Ten novels...about the First World War
Ten novels...about the First World War
by Rosemary Goring
To mark the 100th anniversary of the start of the First World War, here are ten novels describing the conflict, some of them from first-hand experience.
All Quiet on the Western Front by Erich Maria Remarque
Remarque, a war veteran, follows the experiences of Paul Baumer, who was encouraged to sign up by his schoolteacher. A gruelling indictment of the pointlessness of war, it depicts how little any soldier's death meant among so many.
Regeneration by Pat Barker
The first of Barker's acclaimed trilogy, which explored the effect of war on soldiers, it is set in Craiglockhart Hospital in Edinburgh, where doctors experimented with new ways of helping the shellshocked. Including real characters, notably poets Siegfried Sassoon and Wilfred Owen, this work and its sequels (The Eye in the Door and The Ghost Road) are profoundly moving and informative, a blend, as one critic said, of the poetic and the practical.
The Return of the Soldier by Rebecca West
West's first novel, published before the war ended, also deals with the trauma of officers. It comes to a simplistic conclusion, suggesting that psychoanalysis would help them get over their ordeal and fit to fight again. Clearly, West had never been at the Front.
The Good Soldier Svejk by Jaroslav Hasek
Opening with news of the assassination of the Archduke in Sarajevo, Hasek's unfinished novel - it was completed after his death - is a satire of war, which takes no prisoners. The soldier Schweik acts throughout like a fool, showing up the hypocrisies and idiocies and futilities of war. Hasek, who fought in the Austro-Hungarian Army, knew of what he wrote.

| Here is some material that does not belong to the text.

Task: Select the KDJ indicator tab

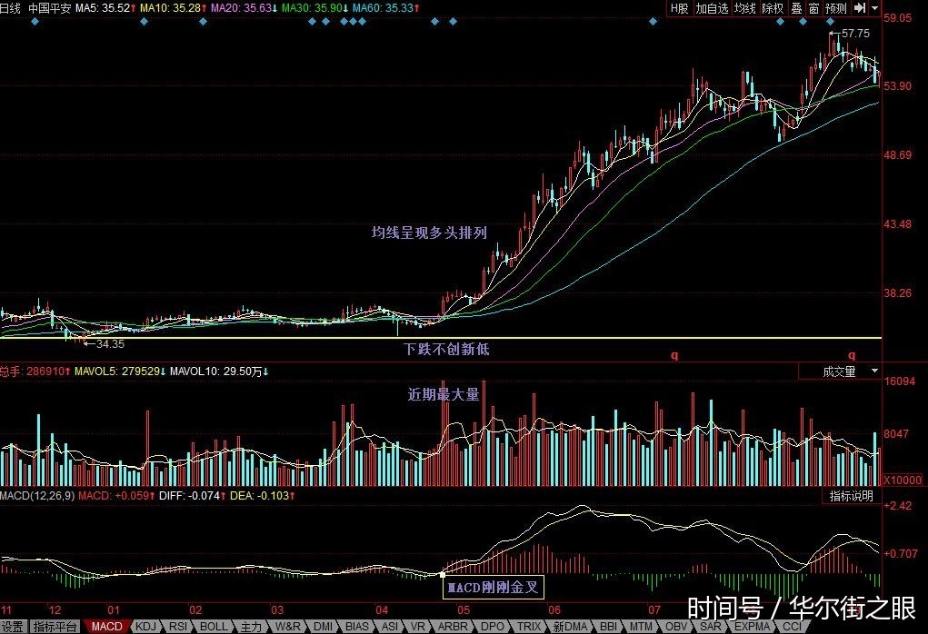Action: pos(145,627)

A Farewell to Arms by Ernest Hemingway
Hemingway helped as an ambulance driver in Italy for the Red Cross, which is exactly what his American hero Frederic Henry does in this maudlin novel of conflict, love, drink, and death.
Parade's End by Ford Madox Ford
Among the best wartime novels, set between England and the western front. This four-part work features one of the most inscrutable but attractive fictional characters, the buttoned-up gentleman and officer, Christopher Tiejens, a man so unhappily married, he almost does not care if he dies.

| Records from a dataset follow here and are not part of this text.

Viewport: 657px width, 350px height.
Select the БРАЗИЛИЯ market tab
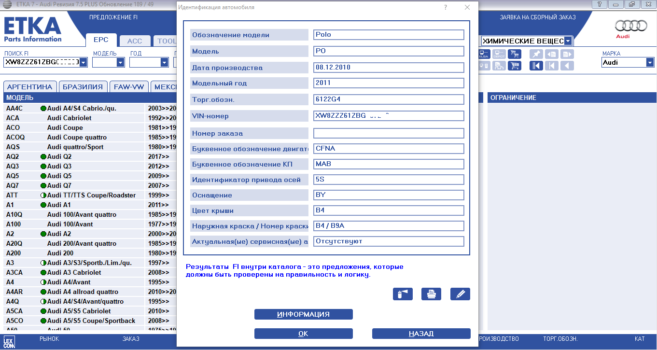tap(83, 87)
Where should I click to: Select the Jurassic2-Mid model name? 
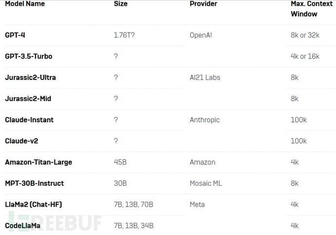click(28, 98)
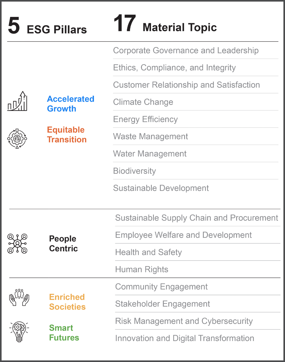Screen dimensions: 285x362
Task: Click the Enriched Societies hands icon
Action: pyautogui.click(x=19, y=298)
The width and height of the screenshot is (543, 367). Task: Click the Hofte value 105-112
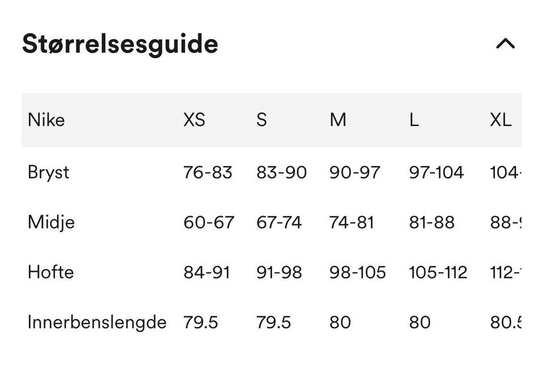pos(438,272)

Mr Standfast by John Buchan
A Richard Hannay novel, this is a gung-ho adventure, in which Hannay, a brigadier-general, must leave the western front in order to uncover a German agent at work in England. To do so, he must impersonate a pacifist. Not as easy as it sounds.
The Enormous Room by e e cummings
Based on cummings's experience as a prisoner of war in France, where he had been serving as an ambulance driver, the novel is a wry account of an intellectual coping with an absurd situation, in which he and 30 other prisoners share a room.
Birdsong by Sebastian Faulks
A lushly written evocation of the appalling conditions in which English soldiers fought and died, it is both sentimental and unforgettable, especially in its descriptions of mud and homesickness.
Under Fire by Henri Barbusse
Published in 1916, by which time Barbusse had been invalided out of active service to a desk job in the War Office, this is a brutally realistic and unflinching account of life for French volunteers at the front.